## Work instructions
1. In the passage about Joseph Wood's execution, how long did attorney Dale Baich say it took Wood to die?
2. Please write what follows in the passage about Joseph Wood's execution, picking up after its final sentence.

## Provided passage
##########

State doctors said Wood didn't suffer, but his attorneys claimed he did.
"It took Joseph Wood two hours to die, and he gasped and struggled to breathe for about an hour and 40 minutes," attorney Dale Baich, who witnessed the execution, said in a statement, adding that Arizona now joins the list of states responsible for a "bungled execution."
Witnesses described watching Wood gasp like a fish and hearing sounds similar to snoring. A doctor checked Wood a few times during the procedure and confirmed that he was sedated, witnesses said.
An Associated Press reporter who saw the execution said Wood was gasping for nearly two hours.
"At the beginning, he turned around and was looking at the gallery, was looking all around while he was being prepped," AP reporter Astrid Galvan said. "He smiled at the gallery at least once. Also looked directly at the deacon -- gave him a smile, and then had a frown on his face."
Wood's case is the latest in a growing debate about the efficiency of the death penalty by lethal injections. One federal judge recently suggested a firing squad would be a more "foolproof" method.
But Jeanne and Andrew Brown don't care about the drug discussion. They're just glad Wood is dead.
"Everybody is worried about the drug," Andrew Brown said. "These people that do this, they deserve to suffer a little bit."

##########

## Data segment
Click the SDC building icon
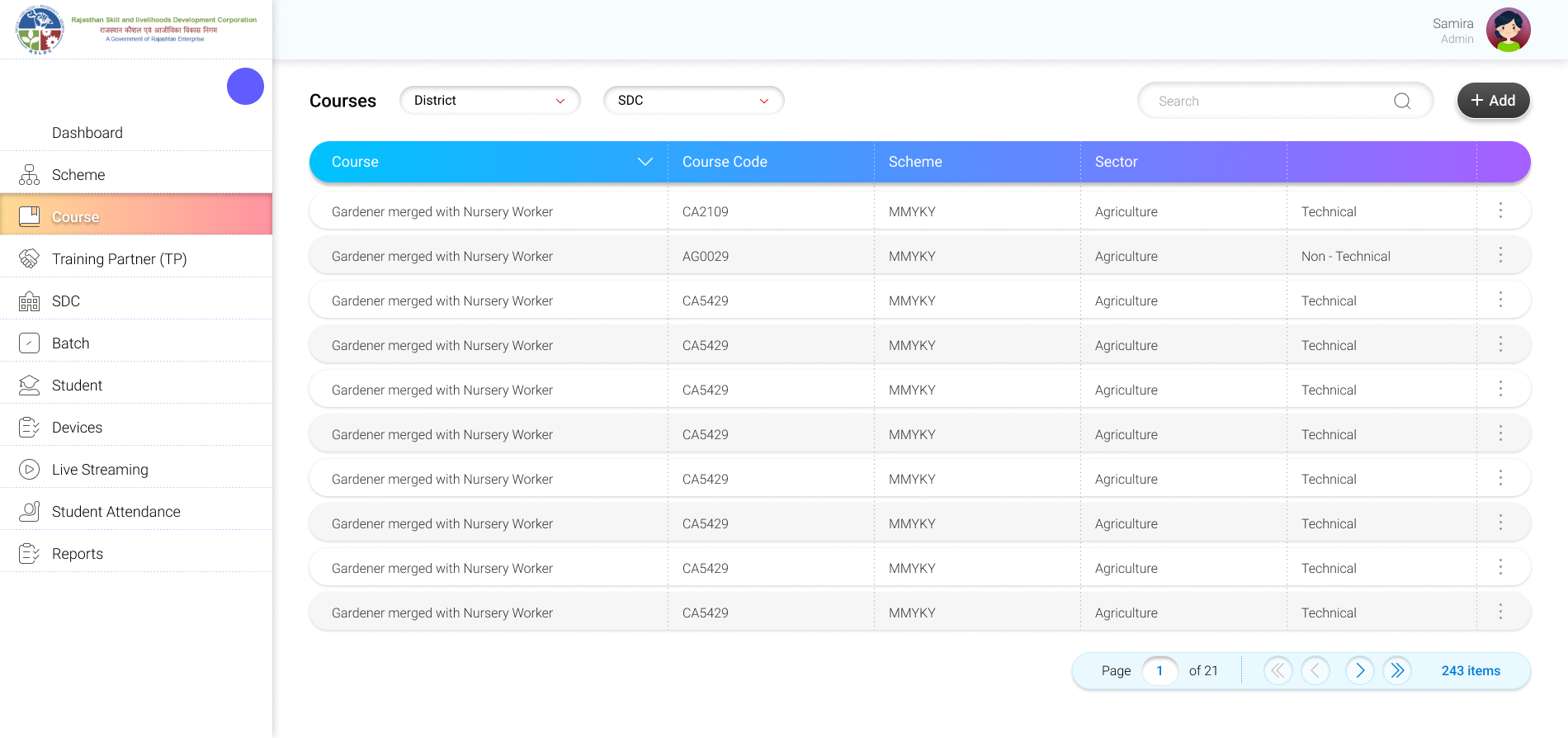This screenshot has height=738, width=1568. 29,301
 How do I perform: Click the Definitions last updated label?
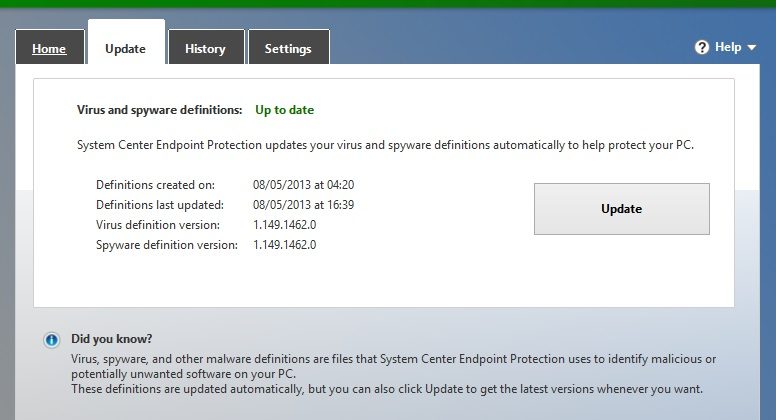click(x=164, y=205)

##########

## Written answers
1. Two hours.

2.
"I saw the life go out of my sister-in-law's eye as he shot her to death," he added. "I'm so sick of you guys blowing this drug stuff out of proportion."
Jeanne Brown said Wednesday marked the end of a long, painful journey for her family.
"Nobody sees the real picture of what took place in the last 25 years," she said. "Everyone is more worried about: Did he suffer? Who really suffered is my dad and my sister, when they [were] killed."
However, death penalty foes have argued, capital offenders should not suffer because the U.S. Bill of Rights bars "cruel and unusual punishments."
“Today the state of Arizona broke the Eighth Amendment, the First Amendment, and the bounds of basic decency," said Cassandra Stubbs, director of the ACLU’s Capital Punishment Project, in a written statement after the execution. "Joseph Wood suffered cruel and unusual punishment when he was apparently left conscious long after the drugs were administered.”
Arizona Gov. Jan Brewer said justice was served with Wood's execution, but has ordered a review of what happened.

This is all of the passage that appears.